— BEGIN —

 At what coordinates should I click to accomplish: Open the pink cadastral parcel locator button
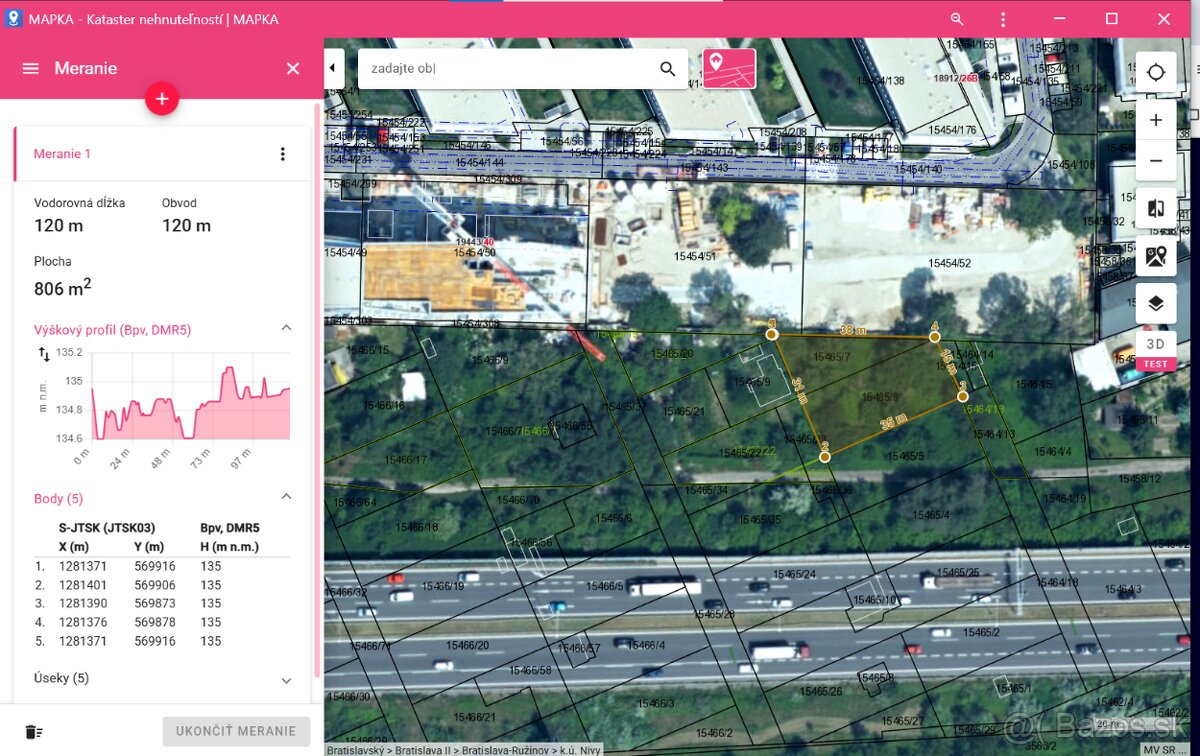click(729, 68)
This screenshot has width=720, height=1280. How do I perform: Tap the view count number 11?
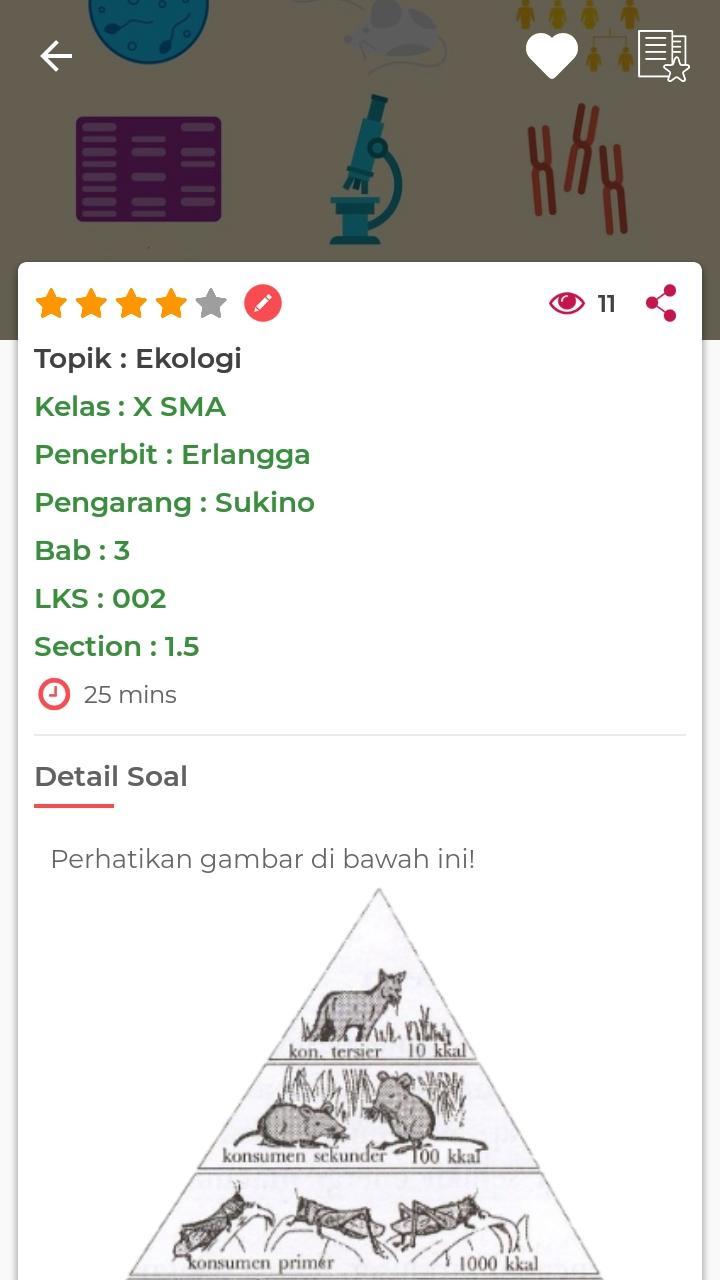606,304
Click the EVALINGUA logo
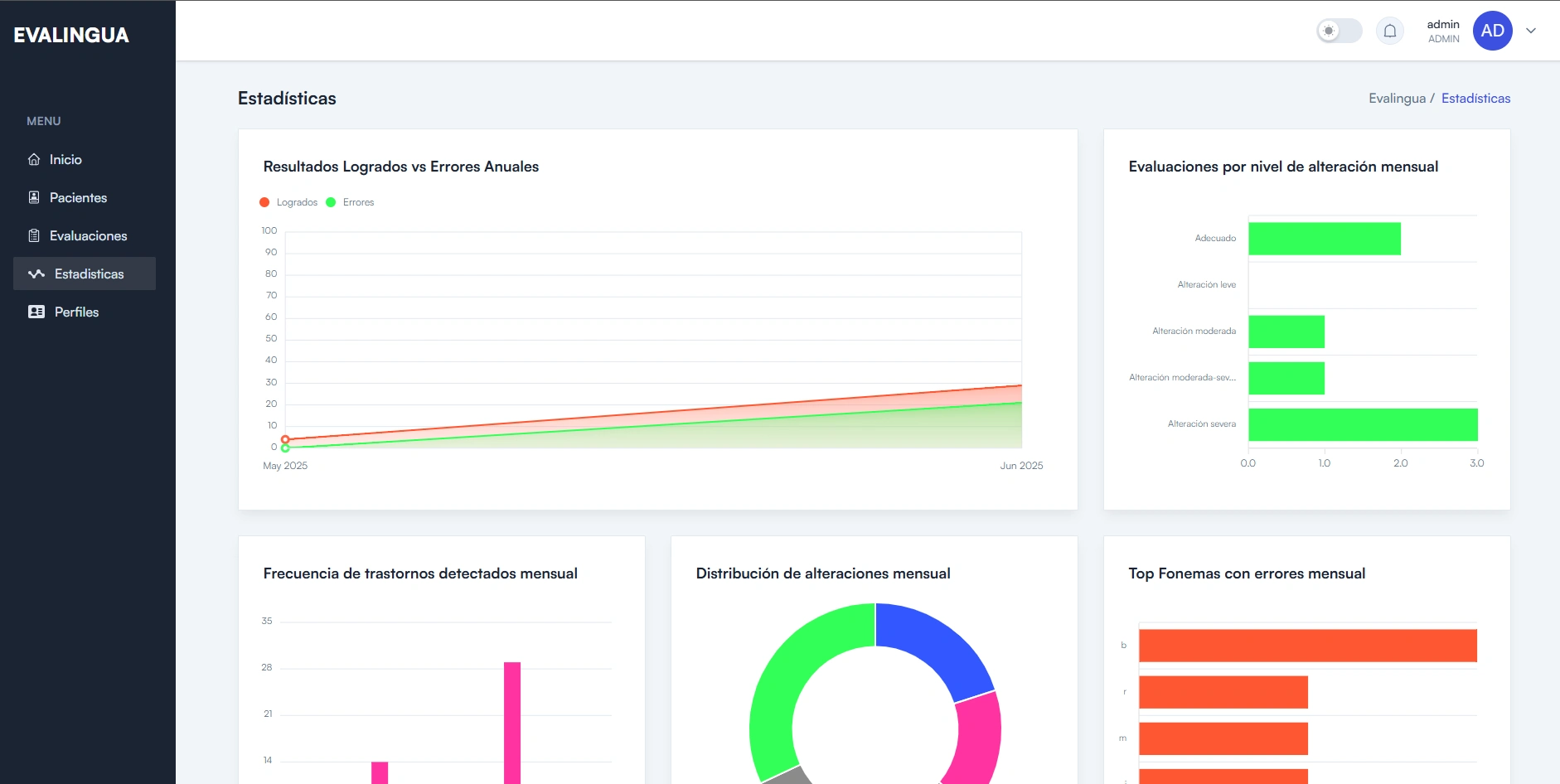1560x784 pixels. (x=71, y=35)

— END —

## WORK TO BE COMPLETED
Retype each of the three records above word for word, leaving out the pictures.

## TASK SOLUTION
 At what coordinates should I click to accomplish: Open the pink cadastral parcel locator button
click(729, 68)
This screenshot has width=720, height=1280. How do I perform: Tap the view count number 11?
606,304
Click the EVALINGUA logo
1560x784 pixels. (x=71, y=35)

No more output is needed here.